Consignes> Reproduisez toutes les lignes ci-dessous dans un tableau Markdown à deux colonnes, « N° » et « Ligne », sans les lignes vides. N'incluez pas les images dans votre réponse.
************
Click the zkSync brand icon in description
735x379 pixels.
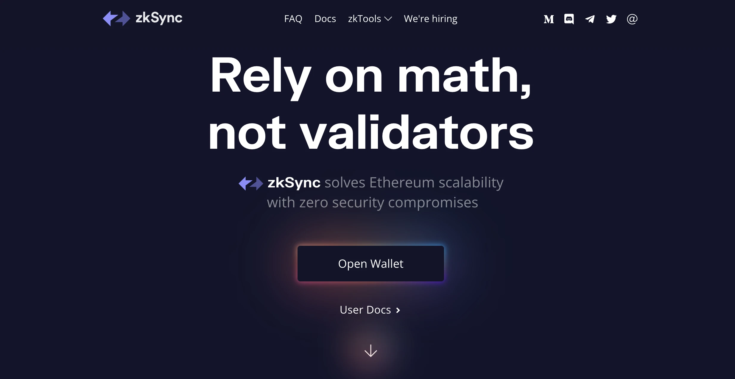[x=250, y=183]
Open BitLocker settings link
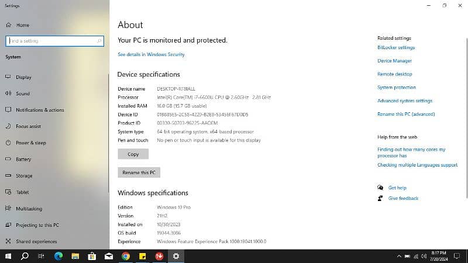Image resolution: width=468 pixels, height=263 pixels. (396, 48)
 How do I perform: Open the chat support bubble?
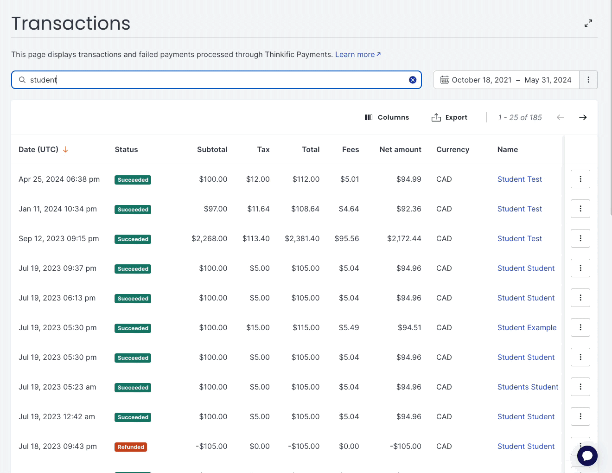click(x=587, y=455)
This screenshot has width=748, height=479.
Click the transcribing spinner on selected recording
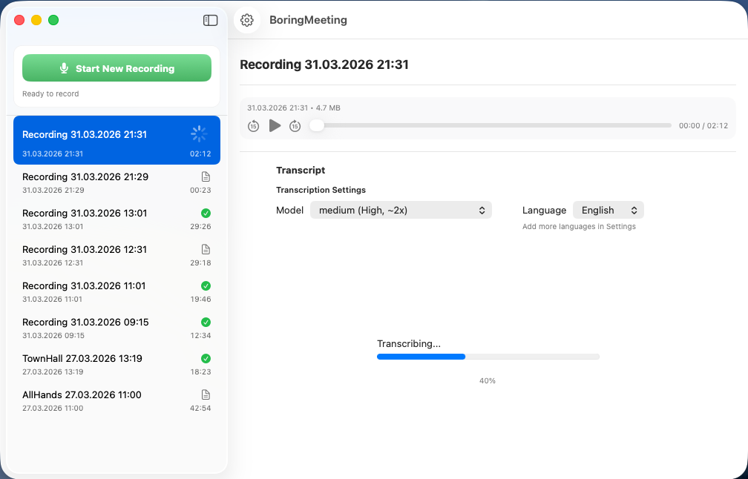198,134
************
Résultat attendu>
| N° | Ligne |
|---|---|
| 1 | Click the zkSync brand icon in description |
| 2 | 735x379 pixels. |
| 3 | [x=250, y=183] |
| 4 | Open BitLocker settings link |
| 5 | Image resolution: width=468 pixels, height=263 pixels. (396, 48) |
| 6 |  How do I perform: Open the chat support bubble? |
| 7 | click(x=587, y=455) |
| 8 | This screenshot has width=748, height=479. |
| 9 | Click the transcribing spinner on selected recording |
| 10 | 198,134 |